- _What is required_:
Print only the lines below, from the very first to the one containing "This screenshot has height=196, width=231.", exactly as they stand. Do not print pictures.

======

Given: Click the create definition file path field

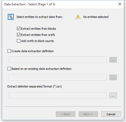Looking at the screenshot, I should (58, 60).
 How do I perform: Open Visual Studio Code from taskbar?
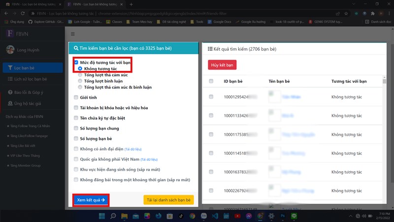point(215,216)
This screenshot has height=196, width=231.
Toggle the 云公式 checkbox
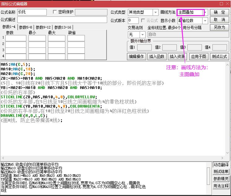(x=143, y=20)
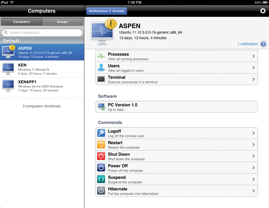Click the Users icon
The height and width of the screenshot is (208, 269).
pyautogui.click(x=101, y=67)
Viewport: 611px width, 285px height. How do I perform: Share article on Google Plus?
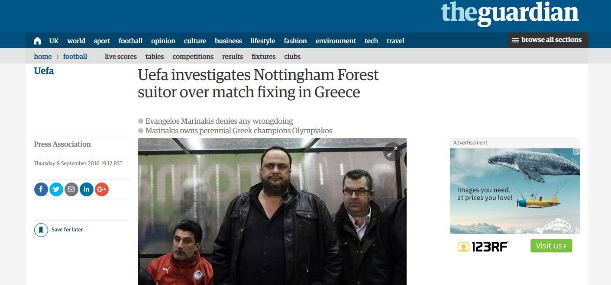[x=102, y=189]
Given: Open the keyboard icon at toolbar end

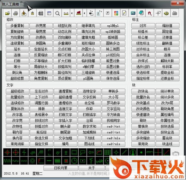Looking at the screenshot, I should click(x=175, y=13).
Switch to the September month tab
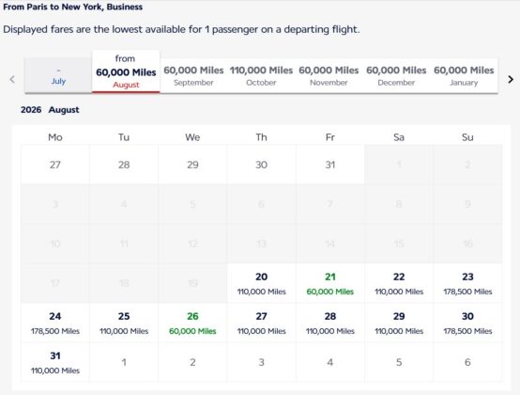520x395 pixels. (193, 76)
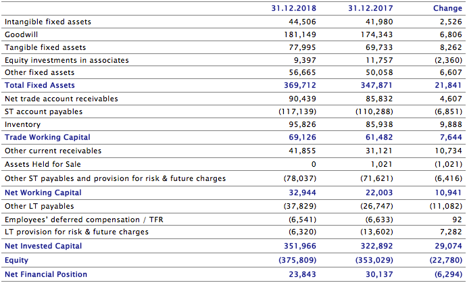467x283 pixels.
Task: Select the Trade Working Capital label
Action: coord(47,137)
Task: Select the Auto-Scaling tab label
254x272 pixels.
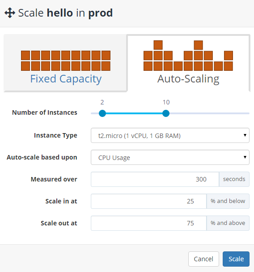Action: (x=188, y=79)
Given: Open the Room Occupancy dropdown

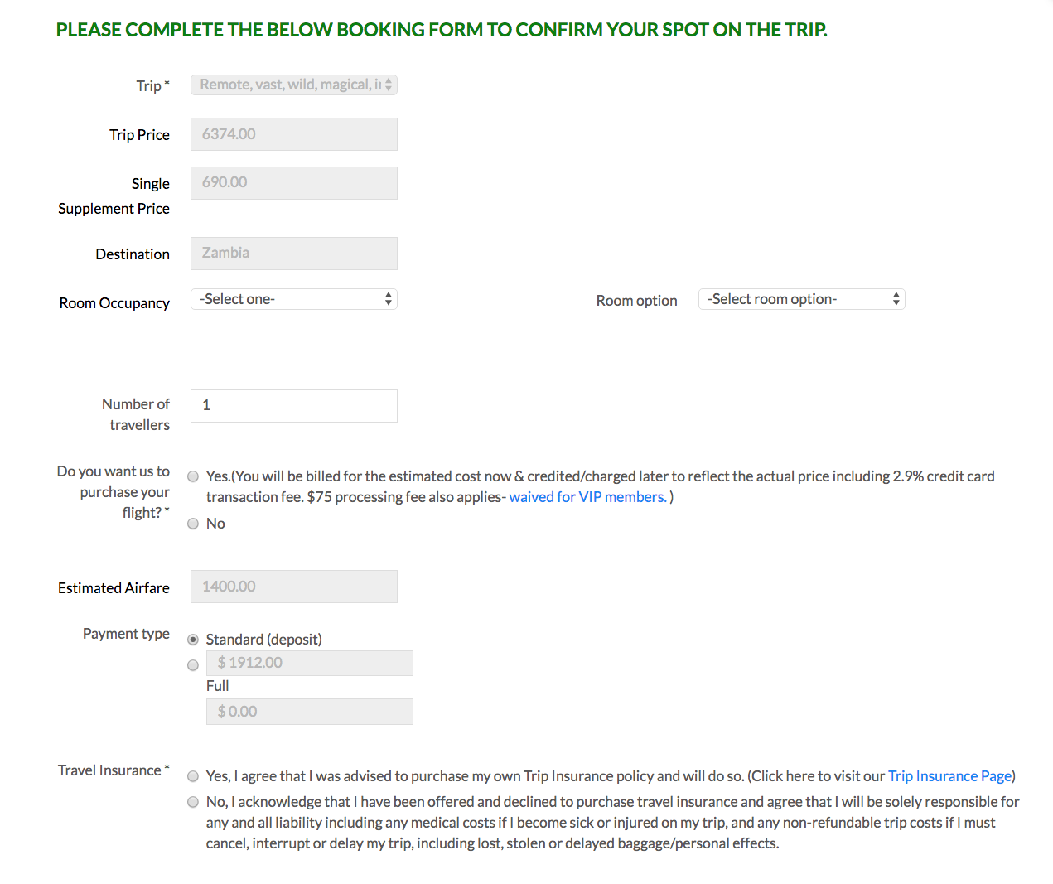Looking at the screenshot, I should [x=293, y=298].
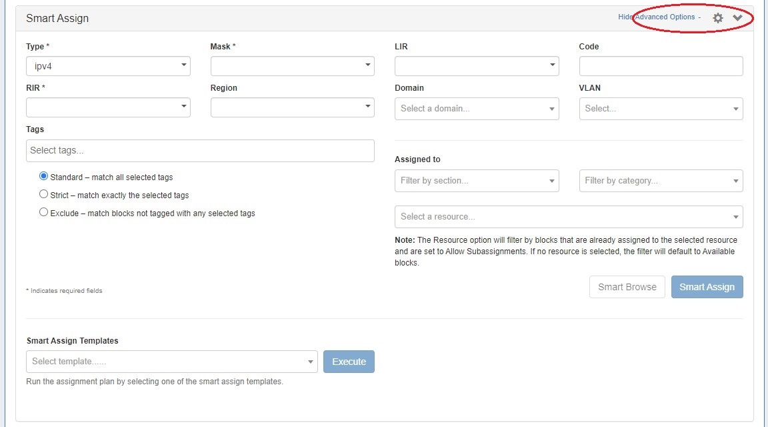This screenshot has height=427, width=768.
Task: Click Hide Advanced Options link
Action: (x=656, y=17)
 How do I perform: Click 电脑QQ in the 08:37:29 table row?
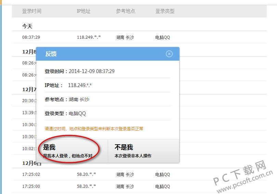tap(162, 37)
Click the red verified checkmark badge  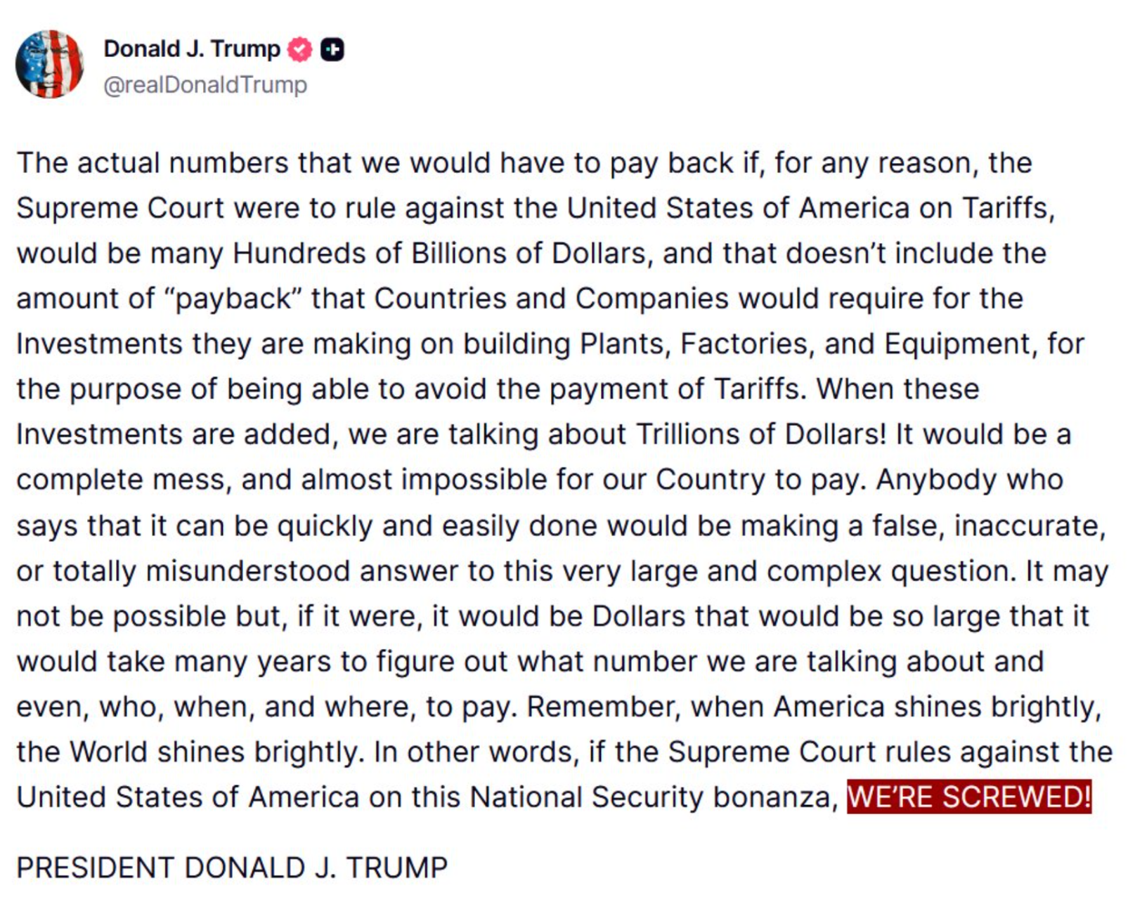(300, 49)
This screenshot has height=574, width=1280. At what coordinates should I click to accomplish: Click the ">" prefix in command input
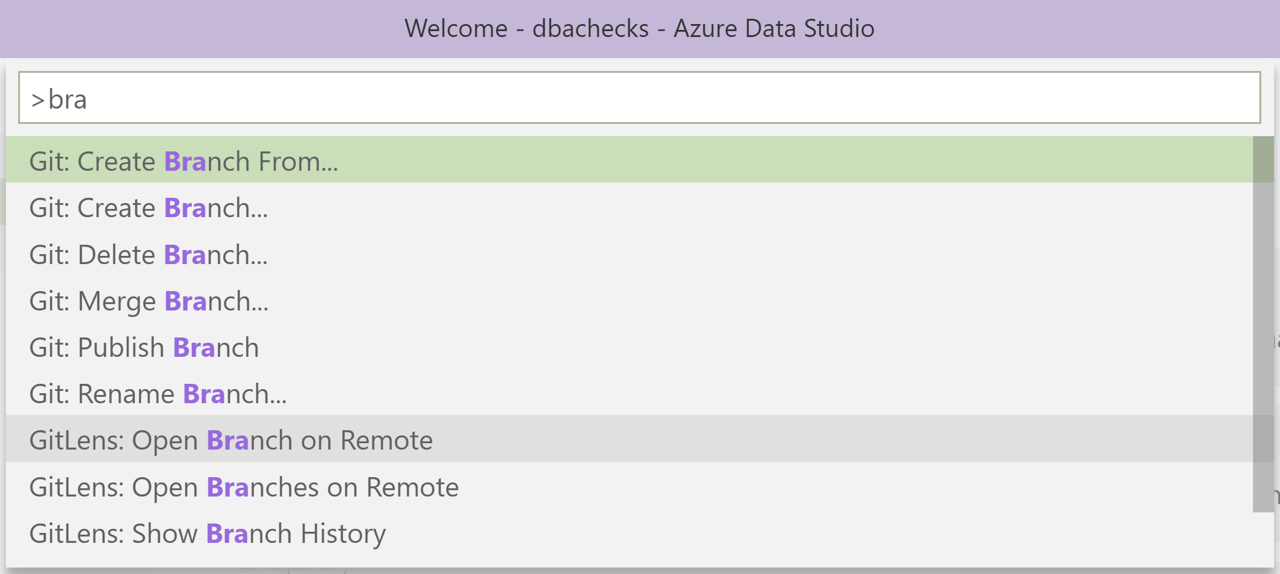coord(38,100)
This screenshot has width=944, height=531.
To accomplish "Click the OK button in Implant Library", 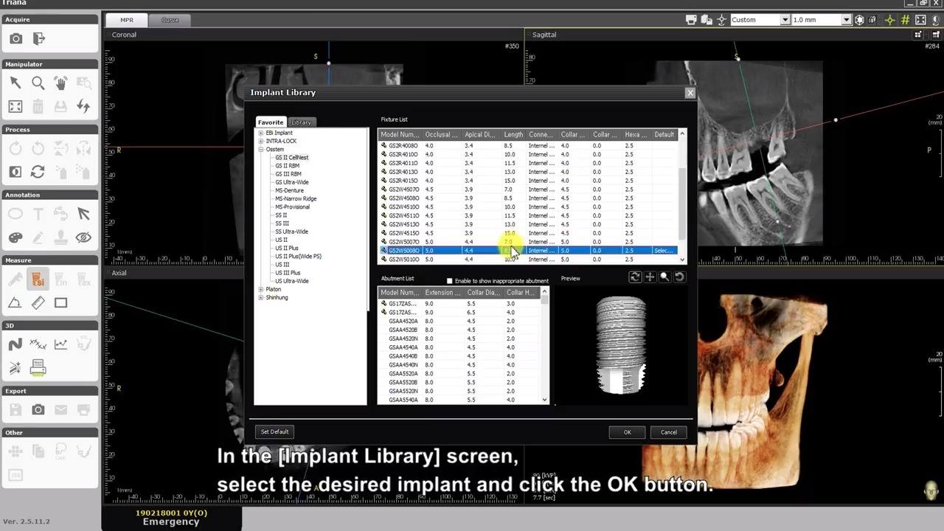I will pyautogui.click(x=627, y=432).
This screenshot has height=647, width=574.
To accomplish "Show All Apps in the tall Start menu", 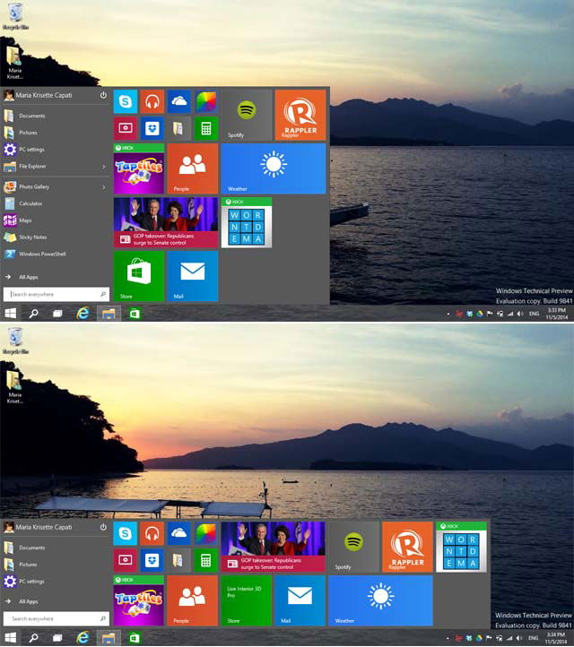I will (29, 277).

======

- _Exercise result_:
Given: Click the create definition file path field

Looking at the screenshot, I should (58, 60).
 How do I perform: Open Visual Studio Code from taskbar?
point(215,216)
This screenshot has height=196, width=231.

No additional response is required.